Home » , , » Sejarah Ilmu Nahwu

Sejarah Ilmu Nahwu



Penyusunan ilmu bahasa arab mulai digagas tatkala banyak terjadi kesalahan, kesalahan berbahasa, dalam diri orang-orang arab.
Salah satu contohnya sebagai berikut. Diriwayatkan bahwa ‘Umar berjalan melewati beberapa orang yang sedang memanah, namun skill-nya tidak mumpuni. ‘Umar pun mengkritik mereka. Namun mereka menjawab,
إَنَّا قَوْمٌ مُتَعَلِّمِيْنَ
“Innaa qaumun muta’allimiina”
(Kami adalah orang terpelajar)
Kaget mendengar jawaban mereka, ‘Umar sontak berpaling sambil marah. Lalu berkata, “Demi Allah! Kesalahan kalian dalam berbahasa lebih jelek dari pada ketidakmampuan kalian dalam memanah!” (Min Taariikhin Nahwi Al ‘Arabiyy, hal. 9, Maktabah Syamilah)

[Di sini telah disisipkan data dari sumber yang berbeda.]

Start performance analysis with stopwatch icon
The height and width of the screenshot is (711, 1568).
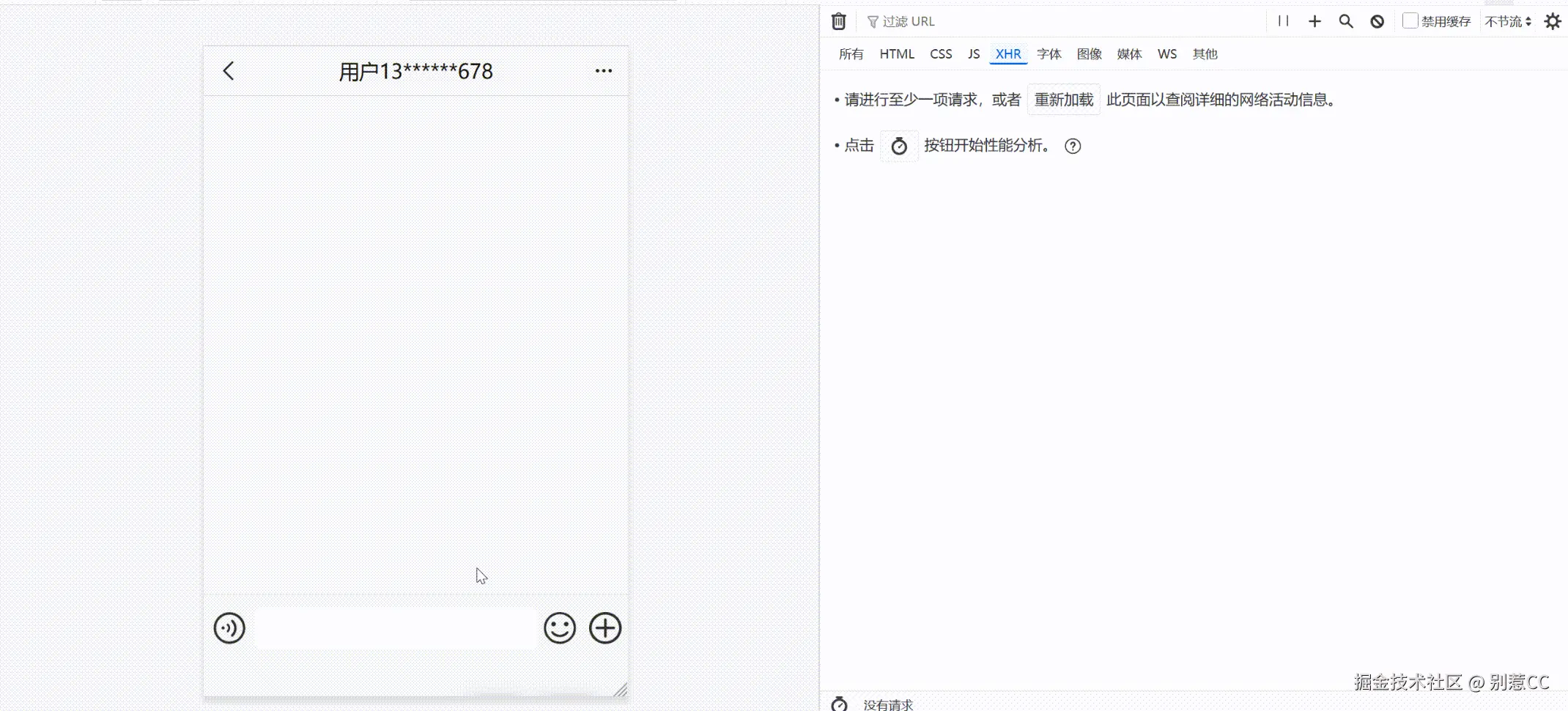[x=899, y=146]
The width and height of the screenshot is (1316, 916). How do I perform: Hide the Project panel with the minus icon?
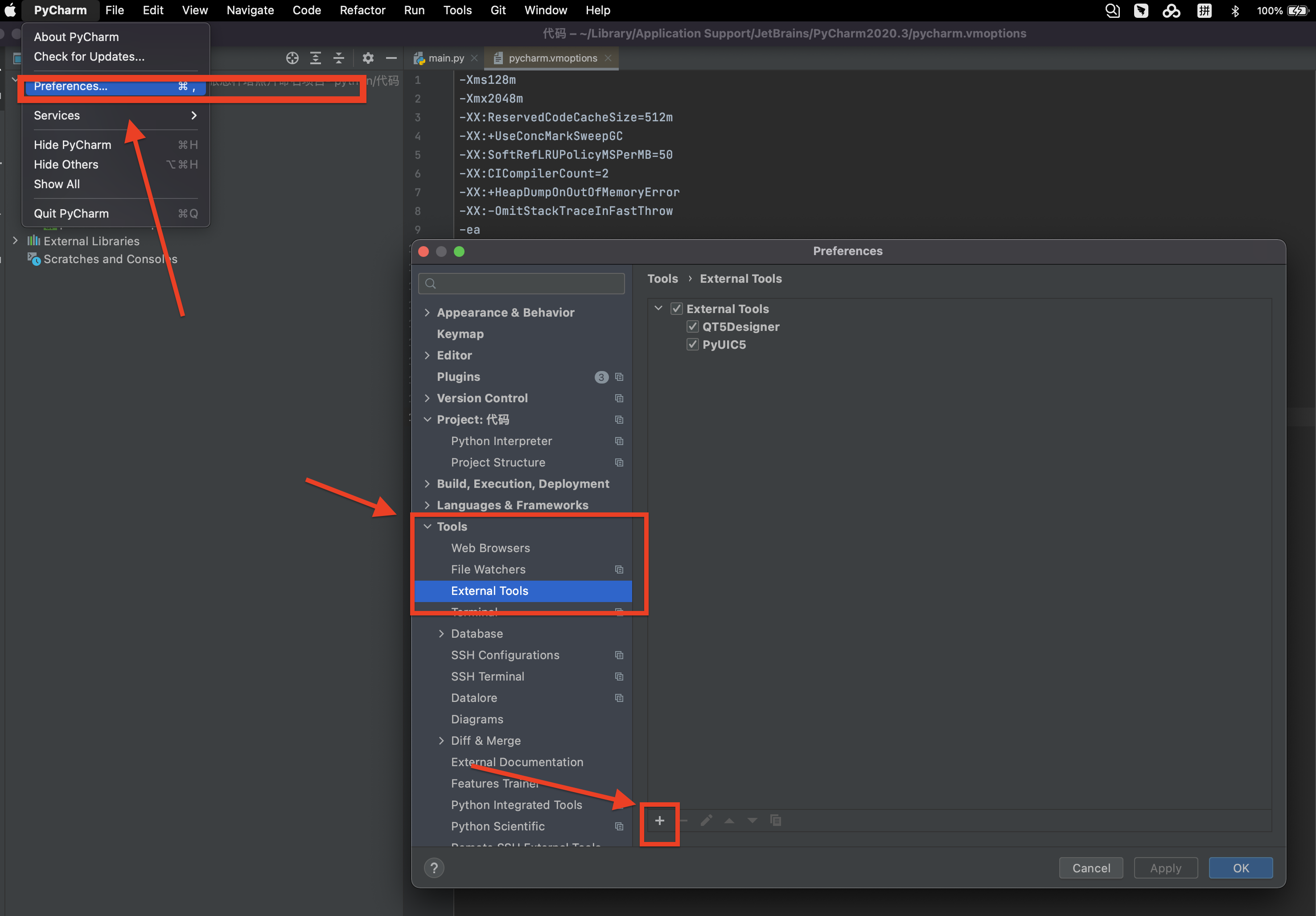click(391, 58)
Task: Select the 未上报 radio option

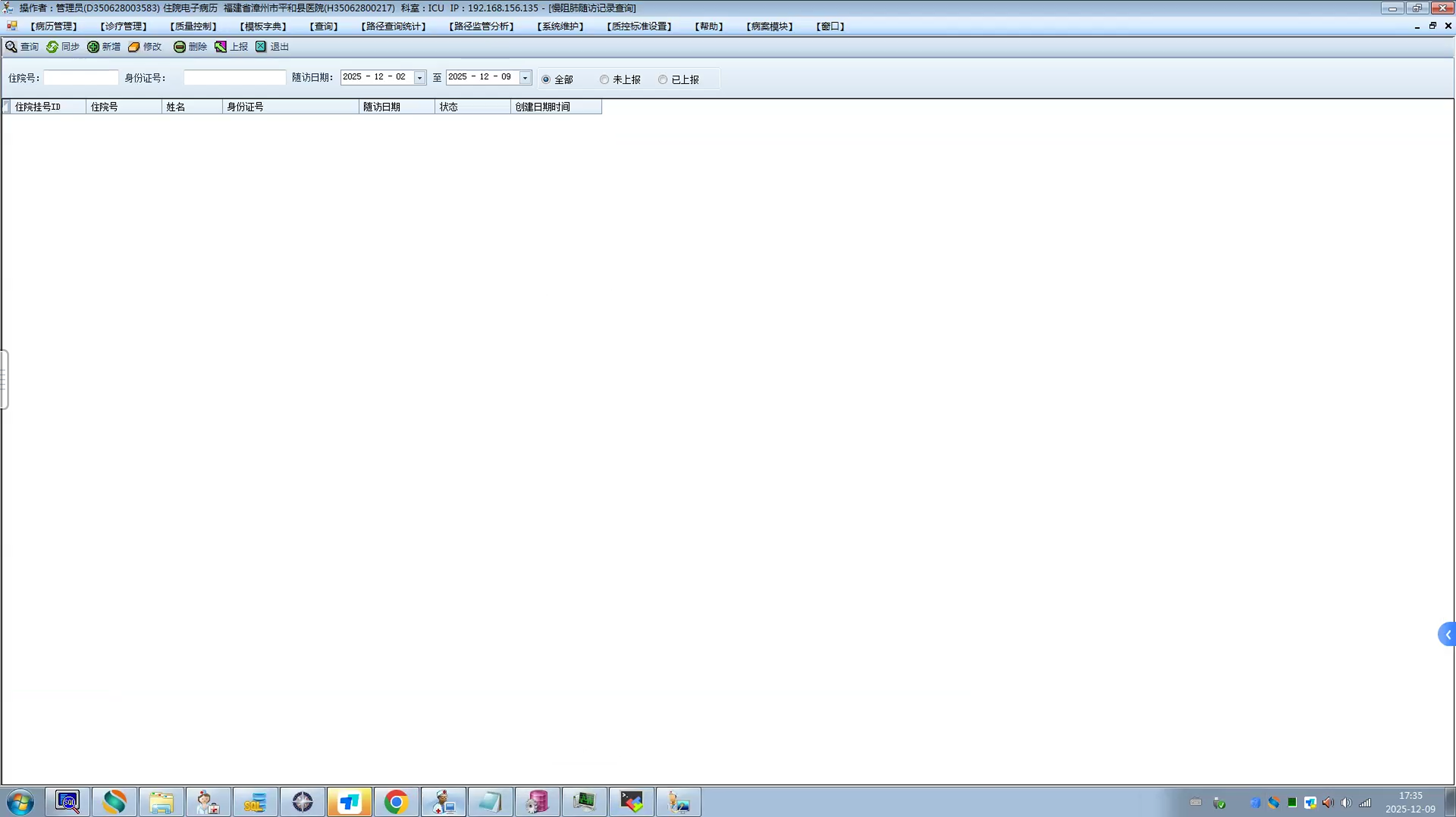Action: point(604,80)
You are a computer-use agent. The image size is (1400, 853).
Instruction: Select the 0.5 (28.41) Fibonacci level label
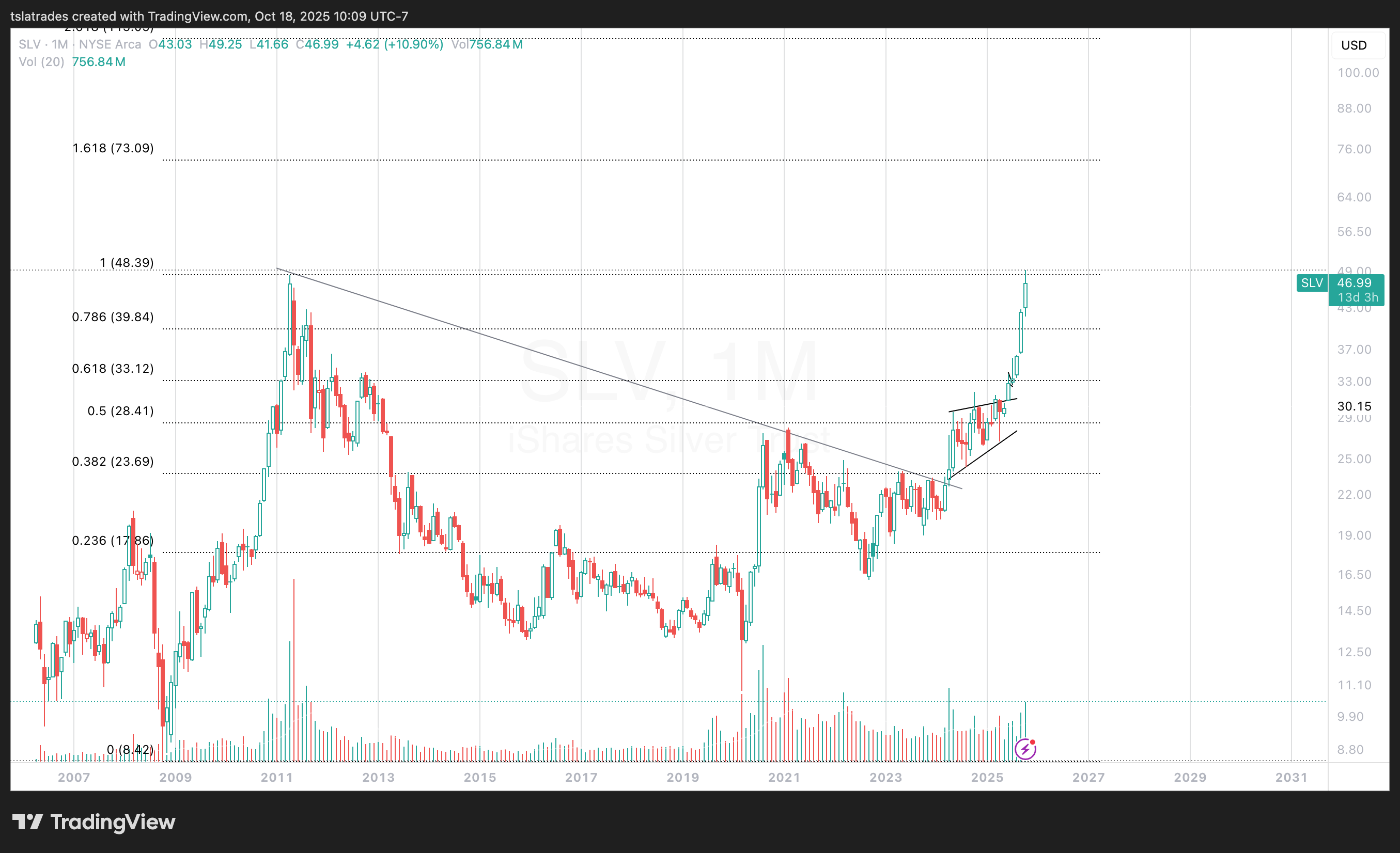120,411
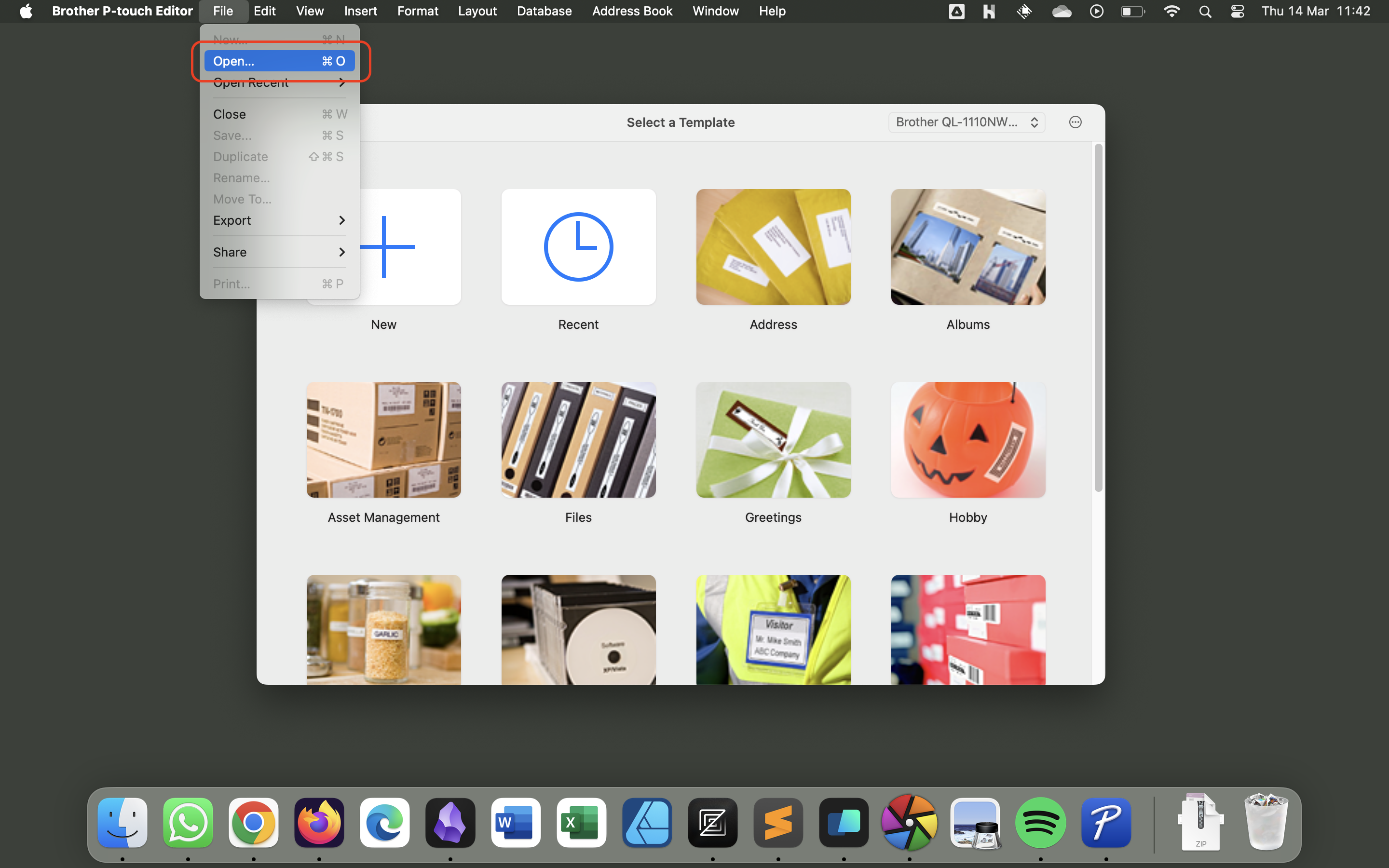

Seharusnya mereka mengatakan : “muta’allimuuna” (مُتَعَلِّمُوْنَ), bukan “muta’allimiina” (مُتَعَلِّمِيْنَ). Kesalahan berbahasa seperti inilah yang memicu penyusunan ilmu bahasa Arab.
Siapa pelopornya?
Ada beberapa versi yang menyebutkan tentang sosok dibalik penyusunan ilmu nahwu. Namun pendapat paling terkenal mengenai pelopor ilmu nahwu adalah Abul Aswad Ad Dualiy yang wafat pada tahun 67 H atas perintah ‘Ali bin Abi Thalib radhiyallahu ‘anhu. (Min Taariikhin Nahwi Al ‘Arabiyy, hal. 27, Maktabah Syamilah)
Penulis kitab Min Taariikhin Nahwi Al ‘Arabiyy, Syaikh Sa’id bin Muhammad Al Afghaniy mengatakan, “Siapa yang membaca dengan seksama biografi Abul Aswad Ad Dualiy dalam kitab Taarikh Dimasyqa karya Ibnu ‘Asaakir misalnya, lalu memikirkan banyaknya sumber yang menyebutkan bahwa dialah yang mempelopori ilmu nahwu, niscaya tidak akan menganggap jauh hal tersebut” (idem)
Bagaimana awal kejadiannya?
Riwayat yang cukup terkenal terkait sebab dicetuskannya penyusunan ilmu nahwu adalah kisah Abul Aswad Ad Dualiy bersama putrinya.
Diriwayatkan bahwa anak Abul Aswad suatu hari mengangkat wajahnya ke arah langit. Ia menghayati keindahan langit beserta bintangnya. Lalu ia berceletuk,
مَا أَحْسَنُ السَمَاءِ
“Maa ahsanu as samaa-I”[1]
Karena dikira si anak bertanya, sang ayah menjawab, “Bintangnya, nak”
Si anak mengklarifikasi, “Yang aku mau adalah ungkapan kekaguman (bukan bertanya-pen)”
Sang ayah menjawab, “Oh, kalau begitu bilangnya seperti ini,
مَا أَحْسَنَ السَمَاءَ
“Maa ahsana as samaa-a”[2]
Diriwayatkan juga bahwa Abul Aswad Ad Dualiy mendengar seseorang membaca ayat di awal-awal surat At Taubah,
أَن الله بَرِيء من الْمُشْركين وَرَسُوله
Seperti ini di bagian akhirnya, wa rasuulihi…”
Abul Aswad pun terkaget mendengarnya. Seharusnya dibaca wa rasuuluhu…”[3] tetapi dibaca wa rasuulihi…”.[4]
Singkat cerita, ‘Ali bin Abi Thalib radhiyallahu ‘anhu mengajak Abul Aswad Ad Dualiy menyusun kaidah bahasa arab. Beliau diktekan beberapa teori nahwu kepada Abul Aswad. Lantas beliau katakan,
انح هذا النحو
“Unhu hadzan nahwa”
(Ikutilah contoh ini)
Dari situlah nama “nahwu” melekat untuk ilmu ini. (Al Qawaa’id Al Asaasiyyah, hal. 5)
Dimana awal perkembangannya?
Berbagai sumber menyebutkan bahwa ilmu nahwu berkembang di Bashrah (Min Taariikhin Nahwi Al ‘Arabiyy, hal. 27, Maktabah Syamilah)
Namun seiring berjalannya waktu, terdapat dua madzhab besar dalam bahasa arab, yakni madzhab Bashrah dan Kufah.